The original plan was to put 4-5 riffles in; however, the expense was huge. We have funding for just the one right now and will monitor its effectiveness before we do others.


----------



## toto

Why bother Jay? I'm sure the NRC will just find a way to screw that up too!


----------



## Jay Wesley

It is our job to protect and restore fish populations. Habitat protection and rehabilitation is a big part of that and will last for many generations. It may really improve fishing and fish populations. That is why we bother.


----------



## toto

Yeah I know that, and I'm sorry I said it that way, it isn't you guys (DNR) As you probably know, I'm pretty po'd about the shenanagans of the NRC.


----------



## HuronBrowns

Keep streams clean


----------



## Sparky23

A huge waste of our money spent on a fish that 99% will never catch, fish for, or be able to keep. Doesnt matter what the public wants anymore though, we voted down the chumming ban twice but since the right few were the one sthat wanted it, as of last week chumming is banned even though the public voted it down. Another instance of great work.


----------



## Jay Wesley

This is being paid for by Consumers Energy and a Tribal grant. Will benefit many species of fish.


----------



## Jay Wesley

By the way, the restoration goal is to have enough to open a sturgeon fishery. Some anglers may want to fight a 150 pound sturgeon some may not. Most of the population restoration funds come from Wildlife Action Plan so it is for these types of projects. If we don't spend it in Michigan, another state will happily use it. Why not use it in our backyard?


----------



## Sparky23

Well one you wont get 150 lb Sturgeon in Michigan more than likely lol, and come on Jay at what point do you allow a Sturgeon fishery on the zoo? When it is up to 100 pairs? 200 pairs? At that point it will be what 1 or 2 a year can be caught. Anyone that wants to can already go chase them on the St. Claire river, Those who want to try it have or will go over there before waiting 38 years for there to be a 2 day season on the kazoo river. Money could have been better spent re-opening swan cr. of debris from the tubes to the mouth so it doesnt 100% silt in and disappear Or making more fishing accessibility to fisherman since you have blocked off most of it at Allegan. I have caught a sturgeon and it was actually in the kazoo, Near the dam, close to 10 years ago around 5.5- 6 ft long, have a picture with it. Cool fish to catch but between me and everyone else i know that fishes which is a ton of guys *NOt one *of them is remotely jealous of that big sucker. I just dont understand how you(MIDNR) continually do things you want that make no sense to 95% of the guys that pay your checks. We dont want lakers...lets dump in more and make it harder to keep them...hey the people voted down the chumming ban twice, lets ban it statewide anyway...more flys only water for the 2% that want it. Where does it end man, vote and do what the people want, not what an agenda or what will leave a legacy for yourself.


----------



## Jay Wesley

Sturgeon funds are not from license dollars.


----------



## Sparky23

license funds or not, why not do something that the majority want Jay? Funds that could have been used to help make a fishery people can actually fish for better?


----------



## swampbuck

Looking forward to the day sturgeon restoration will result in a healthy viable population, and a new opportunity for current and future generations


----------



## Julez81

The majority does want this project. God bless the DNRs good work. Hopefully some will change their glasses and see things more clearly.


----------



## Sparky23

Julez81 said:


> The majority does want this project. God bless the DNRs good work. Hopefully some will change their glasses and see things more clearly.

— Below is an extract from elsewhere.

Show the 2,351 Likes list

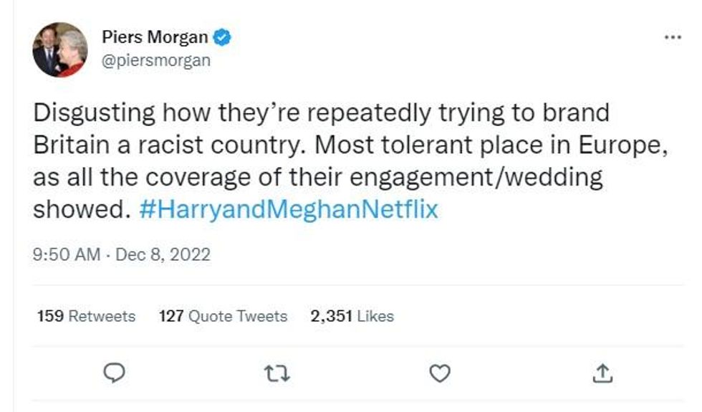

So who is the majority? You ? I have talked to 10 or 15 guys about just this week and all would rather see it go to a fish that is a viable sport fish not a giant sucker that you will never have a season for or be able to eat. Do you think it is a destination fish and will draw more people than steelhead, salmon? What good work are they doing? do you not pay attention to the state of our lake, that is a laughable statement. They just spent a ton of money on a fish noone will ever get a season for or care to GEEE YAY cheers to them wasting money. God bless them for over stocking lake trout? what are we blessing them for? Banning chumming? Im sure you were for that does that mean the majority was? Because it was voted down twice before they went over the majority's heads. O wait that was NRC headed by the head of the dnr


----------



## Far Beyond Driven

Will benefit other fish as well. The 'Zoo, at least in that stretch, is cool as one huge stretch of undeveloped river in the southern part of the state.

Glad to see if getting some attention.

Now if we could find a way to prevent the huge piles of junk at every log jam. We pack out a Rubbermaid bin of recycleables at the end of every troll, and it doesn't seem to make a dent.


----------



## Julez81

ALL the many fisherman I know and network with approve, these are fisherman who spend a great many days on that river every year. The DNR has been doing things to maintain the fishery in Lake Michigan in the face of the effects of Zebra Mussels on Baitfish populations. This year everyone will see the fruitage. Those in the know realize that we have big fish again this year 30#+ Kings being caught, 20#+ Steel being caught from Lake Michigan this summer. Instead of a fishery of stunted small starving Salmon to provide easy limits for charters, we have a trophy fishery where you may work harder.

The huge stockings of Lake Trout are the work of the feds, not the DNR.

The Chumming ban is welcome in my opinion, I fish throughout the winter and have had plenty of success without chum.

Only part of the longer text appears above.